Ирис поехал с матерью на Ваганьковское кладбище. На могилу о. Валентина[199]. По просьбе матери в области иррациональной: “нужны знаки, нужны рубежи”. Явления того же порядка, как поездка В. Соловьева к пирамидам[200], как моя два года тому назад в Киев, как в ранней юности, запутавшись, замутившись, ослабев духовно, кидалась я на Аскольдову могилу[201].

Тишина кладбища, величавая ширь и даль Днепра, туманно-лазурные горизонты за лесами Черниговщины. Сказочное обилие цветов. Местечко между двумя любимыми памятниками – прекрасному юноше с мечтательно ввысь и вдаль устремленным взором и какому-то профессору, где на мраморе была вырезана и латинская надпись: “В другом месте, в другие времена, другой работой миру поработал”. Все это было благодатным условием, благодатным знаком для того, чтобы перешагнуть нужный рубеж, осилить нужную пядь восхождения. Таким рубежом, кроме тишины и красоты и встречи с духовно просветленными домами, бывает еще болезнь, тюрьма, утрата и др. несчастия. Изредка – великое счастье. Нечаянная радость.

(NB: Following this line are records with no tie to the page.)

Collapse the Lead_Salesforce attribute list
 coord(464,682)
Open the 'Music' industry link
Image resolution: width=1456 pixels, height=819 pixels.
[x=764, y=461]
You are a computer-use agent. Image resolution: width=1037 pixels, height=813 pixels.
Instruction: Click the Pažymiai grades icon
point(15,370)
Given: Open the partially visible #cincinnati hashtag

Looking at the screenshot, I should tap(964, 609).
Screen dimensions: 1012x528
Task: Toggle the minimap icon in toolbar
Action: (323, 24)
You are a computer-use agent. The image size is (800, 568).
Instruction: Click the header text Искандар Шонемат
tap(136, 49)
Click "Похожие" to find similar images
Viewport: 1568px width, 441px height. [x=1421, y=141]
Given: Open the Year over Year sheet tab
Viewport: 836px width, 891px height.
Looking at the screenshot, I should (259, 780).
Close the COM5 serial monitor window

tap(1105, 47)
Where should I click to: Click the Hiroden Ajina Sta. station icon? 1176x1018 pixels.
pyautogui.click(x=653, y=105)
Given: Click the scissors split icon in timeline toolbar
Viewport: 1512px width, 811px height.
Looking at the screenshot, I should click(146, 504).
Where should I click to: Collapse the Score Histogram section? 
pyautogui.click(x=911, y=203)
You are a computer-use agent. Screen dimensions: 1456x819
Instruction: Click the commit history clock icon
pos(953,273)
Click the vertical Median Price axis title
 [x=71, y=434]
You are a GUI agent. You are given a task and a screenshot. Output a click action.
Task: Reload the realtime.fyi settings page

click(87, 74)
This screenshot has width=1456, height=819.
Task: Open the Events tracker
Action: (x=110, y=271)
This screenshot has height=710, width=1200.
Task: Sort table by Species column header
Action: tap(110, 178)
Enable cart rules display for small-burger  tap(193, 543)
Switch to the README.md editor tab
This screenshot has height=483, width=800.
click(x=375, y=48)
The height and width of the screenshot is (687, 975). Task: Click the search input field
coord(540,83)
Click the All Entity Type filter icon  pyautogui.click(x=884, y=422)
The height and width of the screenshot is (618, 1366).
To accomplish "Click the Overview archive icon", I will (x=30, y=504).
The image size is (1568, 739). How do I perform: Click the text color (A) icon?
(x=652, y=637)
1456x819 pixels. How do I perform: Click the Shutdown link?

16 мая. Вечер, 11-й часКомната Н. В. (матери моего Ириса)

“Привет тебе, приют священный, мирный…”[202]

Все тревожное, суетное, злое, больное, вся накипь прожитого дня со всеми флюидами пронизывающей его современности волшебно остается за порогом этой комнаты, когда я запираюсь в ней для ночлега. Здесь меня ожидает то, чего никогда я не испытываю на моей жилплощади у Красных ворот, то, что Елена Гуро[203] называла “одиночество звездное”. Там – или неблагополучный, полуразрушенный симбиоз с самой Людмилой Васильевной, которую продолжаю любить, но уже издалека с ее бытом. Или корявое, холодное, старохолостяцкое одиночество, столь же далекое от звезд, как и от тех людей (исключая Вадима и отчасти Анну Ильиничну – домработницу), которые объединены со мной общим кровом.